Washington — La commission des Services armés de la Chambre des représentants américaine a interdit hier, dans le cadre du projet de budget 2010 de la Défense, le transfert vers les États-Unis de détenus de Guantánamo.

La commission a approuvé par 61 voix à 0 le budget du ministère de la Défense américain pour l'exercice 2010, soit 550,4 milliards de dollars.

Le projet de budget, qui devra être approuvé par la Chambre dans son ensemble, prévoit également la mise à disposition du ministère de 130 milliards de dollars pour les opérations en Irak et en Afghanistan, ou tout autre théâtre d'opération étranger éventuel.

Mais le texte ne contient pas de fonds visant à financer des transferts de détenus de Guantánamo vers les États-Unis pour l'exercice 2010 qui commence le 1er octobre 2009.

«Il est interdit de transférer les détenus sans que le président [Barack Obama] ait présenté un plan sur les dangers potentiels pour les États-Unis, leurs territoires et possessions, sur la façon dont le président envisage d'atténuer ces risques et sur le sort de chaque détenu», lit-on dans le résumé du projet approuvé par la commission.

Début juin, les membres d'une sous-commission du Congrès chargée de la répartition de fonds publics avaient approuvé le budget 2010 du ministère de la Justice de 64,4 milliards de dollars, sans y inclure les fonds demandés par l'administration pour fermer Guantánamo.

Cette commission avait également interdit le transfert de détenus sur le sol américain.

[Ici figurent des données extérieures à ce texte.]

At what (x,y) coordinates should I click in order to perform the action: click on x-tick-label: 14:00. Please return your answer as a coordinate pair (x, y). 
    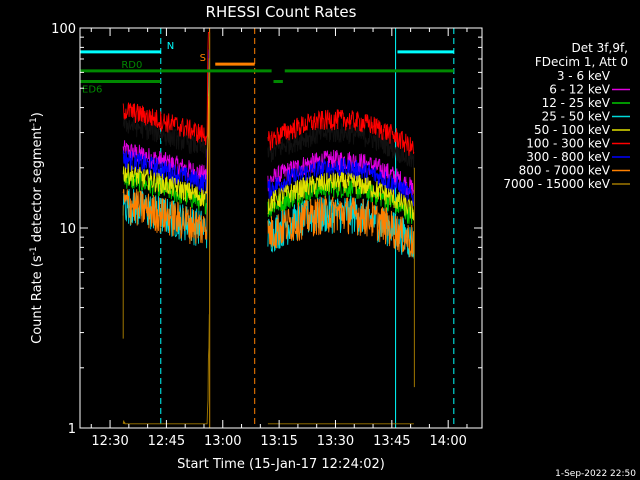
    Looking at the image, I should click on (448, 442).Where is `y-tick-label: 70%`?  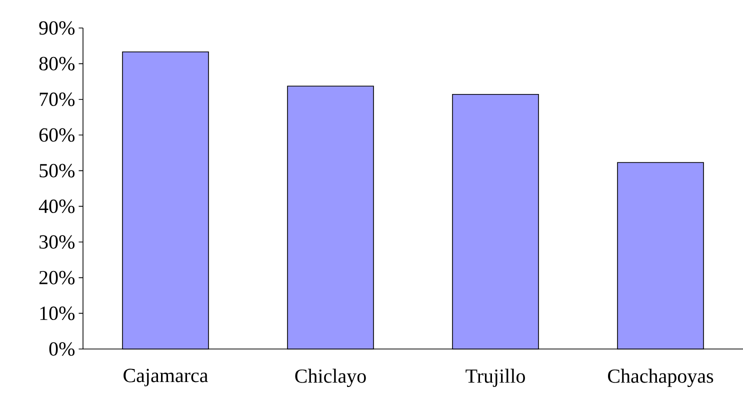
y-tick-label: 70% is located at coordinates (58, 99).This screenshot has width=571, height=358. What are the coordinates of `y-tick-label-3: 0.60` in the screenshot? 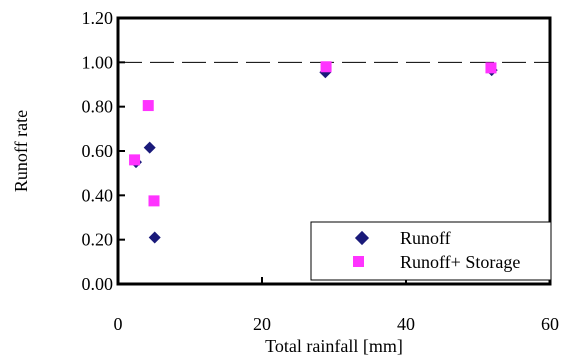 It's located at (98, 151).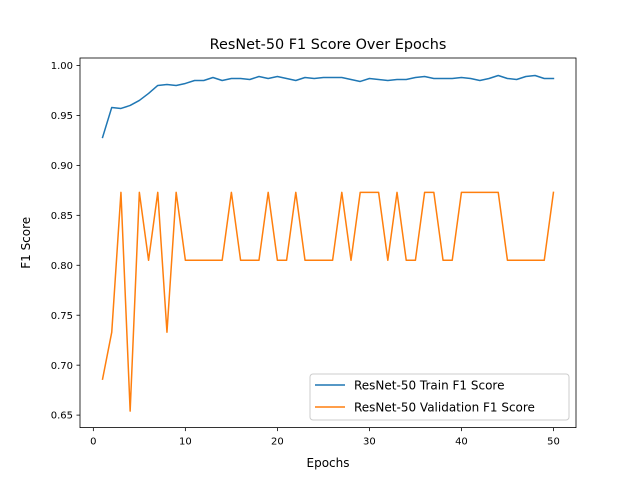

Par ailleurs, le projet de budget supplémentaire pour financer les troupes américaines jusqu'au 30 septembre 2009, adopté par la Chambre mardi soir, ne fournit pas non plus de fonds pour la fermeture du camp. En revanche, dans ce cadre, un accord permet à l'administration de transférer des détenus sur le sol américain en vue de leur procès.

Le ministre de la Justice, Eric Holder, s'est dit convaincu hier que les États-Unis parviendraient «à trouver un pays d'accueil» pour la cinquantaine de détenus de Guantánamo considérés comme libérables.